I finished reading 81 books this year, which doesn’t include the two terrible books I didn’t finish, the novel I’m currently halfway through, or the small pile of books I brought home from the library for the holidays.
I read lots of non-fiction books this year, because I was researching 1960s England for a series I’m planning to write. This would also explain the following information:
Women writers dominate, yet again.
Now for my favourites.
My Favourite Adult Fiction
My favourite novels this year included The Leopard by Giuseppe Tomasi di Lampedusa, Mrs Palfrey at the Claremont by Elizabeth Taylor, The Two Faces of January by Patricia Highsmith, A Spool of Blue Thread by Anne Tyler, The Watch Tower by Elizabeth Harrower and A Far Cry from Kensington by Muriel Spark. I also became hooked on Ben Aaronovitch’s Rivers of London series.
My Favourite Non-Fiction
I found myself engrossed in Sylvia Townsend Warner’s biography of T.H. White, Rebecca West’s The Meaning of Treason, and Susan Cain’s Quiet: The Power of Introverts in a World That Can’t Stop Talking. I also liked Coming of Age: Growing Up Muslim in Australia, edited by Amra Pajalic and Demet Divaroren, a collection of autobiographical stories by twelve Australian Muslims. And for sheer entertainment value, I can’t leave out The Years of Grace: A Book for Girls, edited by Noel Streatfeild.

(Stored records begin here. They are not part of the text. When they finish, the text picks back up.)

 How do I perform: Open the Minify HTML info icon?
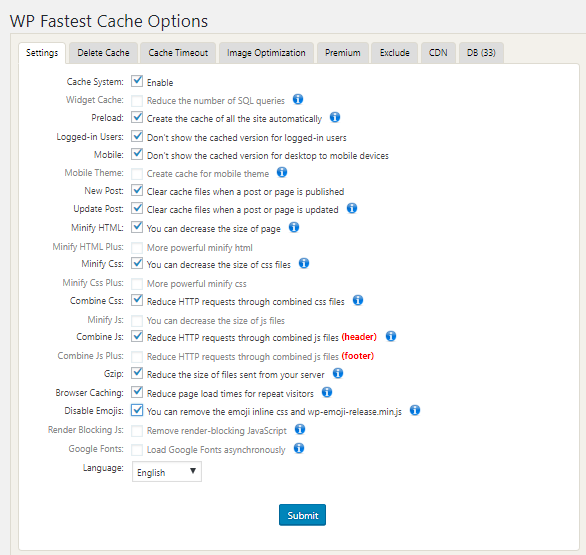pyautogui.click(x=294, y=227)
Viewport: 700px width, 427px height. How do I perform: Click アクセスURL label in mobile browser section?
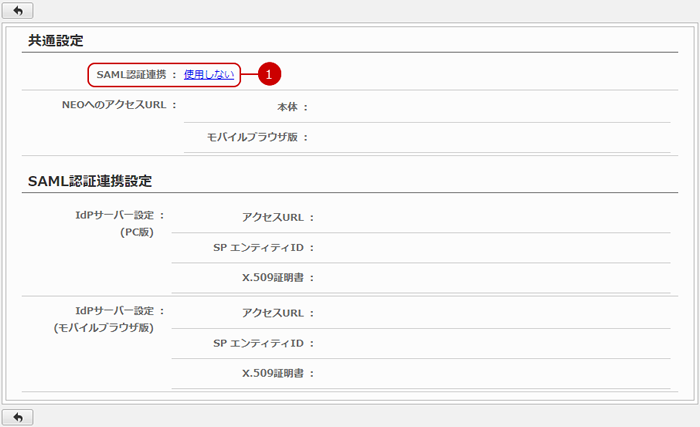[277, 312]
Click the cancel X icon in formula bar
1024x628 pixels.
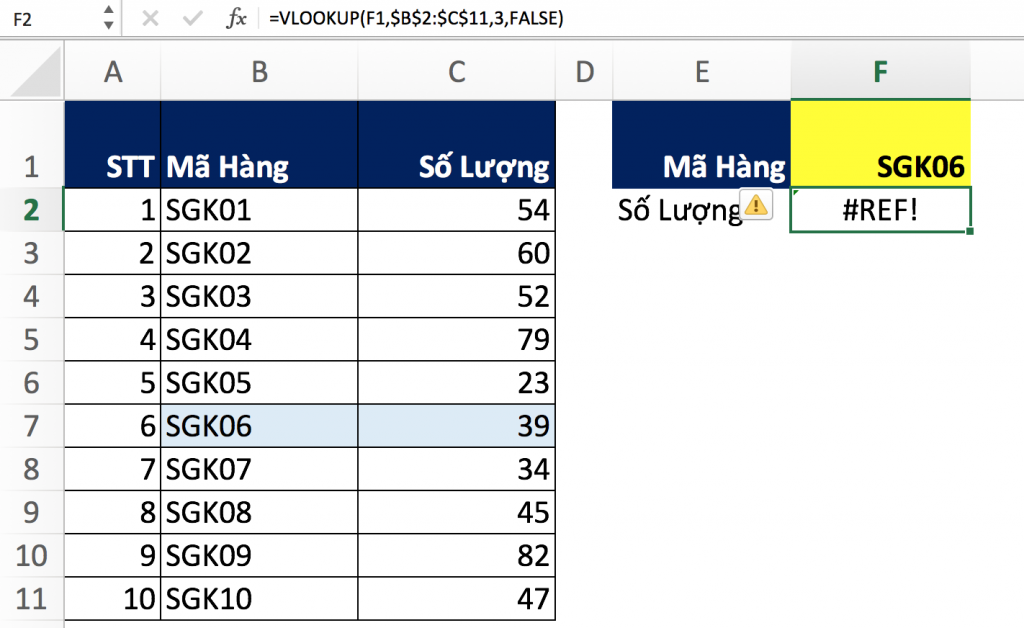[x=150, y=18]
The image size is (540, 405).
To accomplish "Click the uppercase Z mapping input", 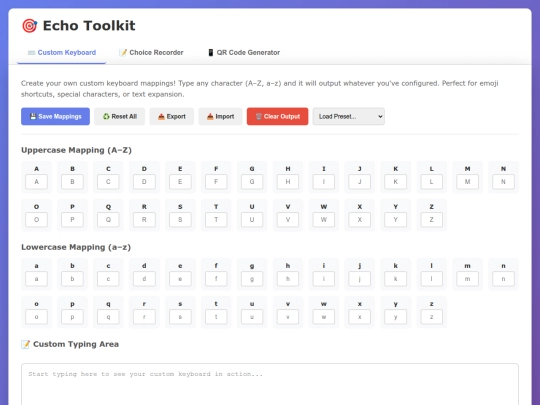I will (x=432, y=220).
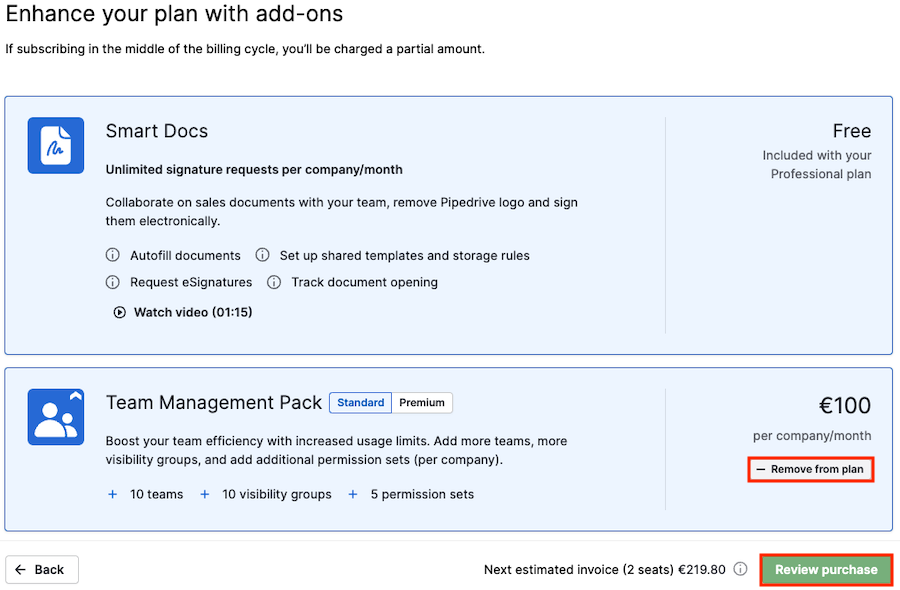Switch to the Premium pack option
The width and height of the screenshot is (900, 590).
pyautogui.click(x=422, y=403)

My Favourite Books for Children and Teenagers
The Mysterious Benedict Society by Trenton Lee Stewart was an exciting middle-grade novel in which four gifted children foil the plans of an Evil Genius. It reminded me of the early Harry Potter novels, except it was science fiction rather than fantasy and had fewer jokes (although it did contain lots of fun puzzles, codes and riddles). I also enjoyed Goodbye Stranger by Rebecca Stead and Friday’s Tunnel by John Verney.
My Favourite Picture Books and Graphic Novels
Shaun Tan’s The Arrival was a beautiful wordless story about a refugee starting a new life in a strange, confusing country, with a message particularly relevant to the world right now. On a lighter note, I enjoyed Kate Beaton’s The Princess and the Pony, about a young warrior princess who hopes to receive a noble steed for her birthday but instead finds herself stuck with a small, round pony with some unfortunate traits.
Thanks for being part of Memoranda in 2015. I hope you all had a good reading year and that 2016 brings you lots of great books. Happy holidays!